Work to be completed >> Please copy the material under this line exactly, keeping every line.

Supplied records >>
Segment Open

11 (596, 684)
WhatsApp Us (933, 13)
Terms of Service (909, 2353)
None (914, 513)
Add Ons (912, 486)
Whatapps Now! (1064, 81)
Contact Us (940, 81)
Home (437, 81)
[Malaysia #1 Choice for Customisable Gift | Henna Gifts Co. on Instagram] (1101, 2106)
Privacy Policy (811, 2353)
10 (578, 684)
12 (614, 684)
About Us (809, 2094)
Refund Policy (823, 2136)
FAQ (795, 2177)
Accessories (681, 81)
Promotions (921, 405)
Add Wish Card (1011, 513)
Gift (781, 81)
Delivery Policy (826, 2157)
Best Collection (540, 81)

Segment Closed

Task response >>
11 (596, 684)
WhatsApp Us (933, 13)
Terms of Service (909, 2353)
None (914, 513)
Add Ons (912, 486)
Whatapps Now! (1064, 81)
Contact Us (940, 81)
Home (437, 81)
[Malaysia #1 Choice for Customisable Gift | Henna Gifts Co. on Instagram] (1101, 2106)
Privacy Policy (811, 2353)
10 (578, 684)
12 (614, 684)
About Us (809, 2094)
Refund Policy (823, 2136)
FAQ (795, 2177)
Accessories (681, 81)
Promotions (921, 405)
Add Wish Card (1011, 513)
Gift (781, 81)
Delivery Policy (826, 2157)
Best Collection (540, 81)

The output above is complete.